Le chanteur Sting confie avoir dans le dos un tatouage du labyrinthe de la cathédrale de Chartres
- Emmanuel Senecharles

- il y a 3 jours
- 2 min de lecture
Ce 28 février, invité de l’émission « Quelle époque ! » sur France 2, le chanteur britannique Sting a surpris les Chartrains en révélant porter sur son dos un tatouage représentant le labyrinthe de la cathédrale de Chartres.

Le chanteur Sting confie avoir dans le dos un tatouage du labyrinthe de la cathédrale de Chartres
Chaque samedi soir, l’émission « Quelle époque ! », présentée sur France 2 par Léa Salamé et accompagnée par Hugo Clément, accueille des personnalités du monde de la culture, de la politique ou du spectacle.
Le 28 février, c’est la star britannique Sting qui était l’invitée du plateau, notamment pour évoquer son actualité musicale.
Au cours de l’entretien, le journaliste Hugo Clément évoque alors « un lien intime avec la France ». Photo à l’appui, il montre une image de la cathédrale Notre-Dame de Chartres.
« Je ne vais pas vous le montrer », glisse-t-il au public en souriant. « Sting a un tatouage du labyrinthe de la cathédrale de Chartres dans le dos », révèle Hugo Clément.
Surprise. La présentatrice Léa Salamé demande alors au chanteur pourquoi ce monument en particulier.
Souriant, l’ancien leader du groupe The Police confirme. « J’aime m’y balader, c’est un lieu de méditation pour moi », explique-t-il. L’artiste précise même avoir fait réaliser une reproduction du labyrinthe dans le jardin de sa propriété.

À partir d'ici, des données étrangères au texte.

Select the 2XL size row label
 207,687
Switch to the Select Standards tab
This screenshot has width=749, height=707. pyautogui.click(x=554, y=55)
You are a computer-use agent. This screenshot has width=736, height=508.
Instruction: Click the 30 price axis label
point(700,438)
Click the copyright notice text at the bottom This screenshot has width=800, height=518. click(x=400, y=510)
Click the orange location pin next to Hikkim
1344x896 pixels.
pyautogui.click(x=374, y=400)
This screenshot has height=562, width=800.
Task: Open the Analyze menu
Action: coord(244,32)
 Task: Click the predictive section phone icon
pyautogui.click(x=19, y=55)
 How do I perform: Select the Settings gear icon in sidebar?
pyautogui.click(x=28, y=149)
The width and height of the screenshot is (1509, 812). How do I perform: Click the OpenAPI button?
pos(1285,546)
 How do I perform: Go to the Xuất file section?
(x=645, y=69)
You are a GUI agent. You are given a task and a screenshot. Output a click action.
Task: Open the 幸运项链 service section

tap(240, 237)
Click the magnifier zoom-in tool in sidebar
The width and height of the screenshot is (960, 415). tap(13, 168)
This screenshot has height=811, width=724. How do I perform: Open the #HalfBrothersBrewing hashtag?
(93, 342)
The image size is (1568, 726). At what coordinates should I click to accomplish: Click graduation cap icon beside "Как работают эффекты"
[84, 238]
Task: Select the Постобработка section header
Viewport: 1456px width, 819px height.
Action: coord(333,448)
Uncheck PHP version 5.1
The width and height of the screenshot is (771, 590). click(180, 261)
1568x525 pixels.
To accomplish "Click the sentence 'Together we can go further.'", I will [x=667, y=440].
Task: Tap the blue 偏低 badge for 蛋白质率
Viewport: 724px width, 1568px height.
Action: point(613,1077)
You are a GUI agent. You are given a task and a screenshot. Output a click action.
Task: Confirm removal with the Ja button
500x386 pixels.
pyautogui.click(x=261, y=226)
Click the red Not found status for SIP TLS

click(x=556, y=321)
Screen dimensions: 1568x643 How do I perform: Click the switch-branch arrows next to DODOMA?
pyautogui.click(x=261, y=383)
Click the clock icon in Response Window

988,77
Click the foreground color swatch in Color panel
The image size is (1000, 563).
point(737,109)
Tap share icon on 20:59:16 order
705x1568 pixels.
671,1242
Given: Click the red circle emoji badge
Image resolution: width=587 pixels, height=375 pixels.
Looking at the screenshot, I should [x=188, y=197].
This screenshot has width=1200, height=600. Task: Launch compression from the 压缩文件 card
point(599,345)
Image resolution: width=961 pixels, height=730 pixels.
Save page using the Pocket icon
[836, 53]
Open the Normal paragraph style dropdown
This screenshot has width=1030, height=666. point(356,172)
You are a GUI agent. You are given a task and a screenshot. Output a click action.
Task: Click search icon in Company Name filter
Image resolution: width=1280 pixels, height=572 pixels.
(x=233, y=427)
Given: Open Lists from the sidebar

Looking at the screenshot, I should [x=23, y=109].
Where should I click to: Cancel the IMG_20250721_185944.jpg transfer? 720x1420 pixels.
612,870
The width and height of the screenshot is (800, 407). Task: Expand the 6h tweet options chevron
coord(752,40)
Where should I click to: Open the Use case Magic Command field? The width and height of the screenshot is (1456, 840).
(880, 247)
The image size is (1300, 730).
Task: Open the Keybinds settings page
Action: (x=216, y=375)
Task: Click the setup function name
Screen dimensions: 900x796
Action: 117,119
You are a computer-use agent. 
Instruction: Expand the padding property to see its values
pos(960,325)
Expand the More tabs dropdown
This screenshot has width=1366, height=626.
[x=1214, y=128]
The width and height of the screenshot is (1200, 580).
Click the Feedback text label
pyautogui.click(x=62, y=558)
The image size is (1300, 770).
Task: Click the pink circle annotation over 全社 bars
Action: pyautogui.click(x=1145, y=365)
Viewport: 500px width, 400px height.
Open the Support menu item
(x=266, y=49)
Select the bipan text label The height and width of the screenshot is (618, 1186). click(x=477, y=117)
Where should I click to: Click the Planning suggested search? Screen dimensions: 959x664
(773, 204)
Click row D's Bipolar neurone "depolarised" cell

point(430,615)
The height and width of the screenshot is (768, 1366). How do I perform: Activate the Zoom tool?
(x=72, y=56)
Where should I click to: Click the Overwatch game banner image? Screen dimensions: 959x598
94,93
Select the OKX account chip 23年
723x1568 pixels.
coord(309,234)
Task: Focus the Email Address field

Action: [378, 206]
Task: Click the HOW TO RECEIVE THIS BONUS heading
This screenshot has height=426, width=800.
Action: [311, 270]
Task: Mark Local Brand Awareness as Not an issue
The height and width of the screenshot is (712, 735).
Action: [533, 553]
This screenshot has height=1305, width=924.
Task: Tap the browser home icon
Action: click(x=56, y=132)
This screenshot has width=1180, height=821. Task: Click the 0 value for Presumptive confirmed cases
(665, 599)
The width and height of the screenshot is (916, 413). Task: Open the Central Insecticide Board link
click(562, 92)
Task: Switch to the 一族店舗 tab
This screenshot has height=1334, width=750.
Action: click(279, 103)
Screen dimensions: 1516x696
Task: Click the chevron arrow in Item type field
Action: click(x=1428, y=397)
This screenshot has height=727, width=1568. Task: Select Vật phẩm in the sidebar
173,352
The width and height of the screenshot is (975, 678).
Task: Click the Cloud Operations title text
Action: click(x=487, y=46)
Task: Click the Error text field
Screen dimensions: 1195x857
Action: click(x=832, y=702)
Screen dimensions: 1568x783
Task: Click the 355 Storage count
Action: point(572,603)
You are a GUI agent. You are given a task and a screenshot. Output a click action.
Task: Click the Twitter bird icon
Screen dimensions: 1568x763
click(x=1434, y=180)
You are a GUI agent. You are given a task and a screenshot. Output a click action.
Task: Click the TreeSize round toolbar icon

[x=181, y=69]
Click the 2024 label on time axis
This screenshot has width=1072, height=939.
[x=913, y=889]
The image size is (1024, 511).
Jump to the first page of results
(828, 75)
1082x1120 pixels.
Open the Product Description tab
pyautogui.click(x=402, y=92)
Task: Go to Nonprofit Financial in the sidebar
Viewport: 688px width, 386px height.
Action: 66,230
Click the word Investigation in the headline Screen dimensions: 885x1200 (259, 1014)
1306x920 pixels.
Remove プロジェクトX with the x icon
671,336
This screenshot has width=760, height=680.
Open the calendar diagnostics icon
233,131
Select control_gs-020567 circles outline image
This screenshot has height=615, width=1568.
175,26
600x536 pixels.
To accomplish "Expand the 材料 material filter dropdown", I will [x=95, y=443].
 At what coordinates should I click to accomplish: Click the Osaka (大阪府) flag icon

« J’adore cet endroit », conclut-il.
Une fascination ancienne pour le labyrinthe de Chartres
L’attachement de Sting à la cathédrale de Chartres ne date pas d’hier. Le musicien découvre le monument à la fin des années 1990 et se passionne rapidement pour le célèbre labyrinthe inscrit dans le sol de la nef.
Créé au début du XIIIᵉ siècle, ce tracé circulaire de près de 13 mètres de diamètre formait autrefois un parcours symbolique emprunté par les pèlerins. En suivant ses méandres jusqu’au centre, ils accomplissaient une démarche spirituelle.
Séduit par cette symbolique, Sting décide d’en faire reproduire une version grandeur nature dans le jardin de sa maison en Angleterre, où il explique marcher régulièrement pour méditer.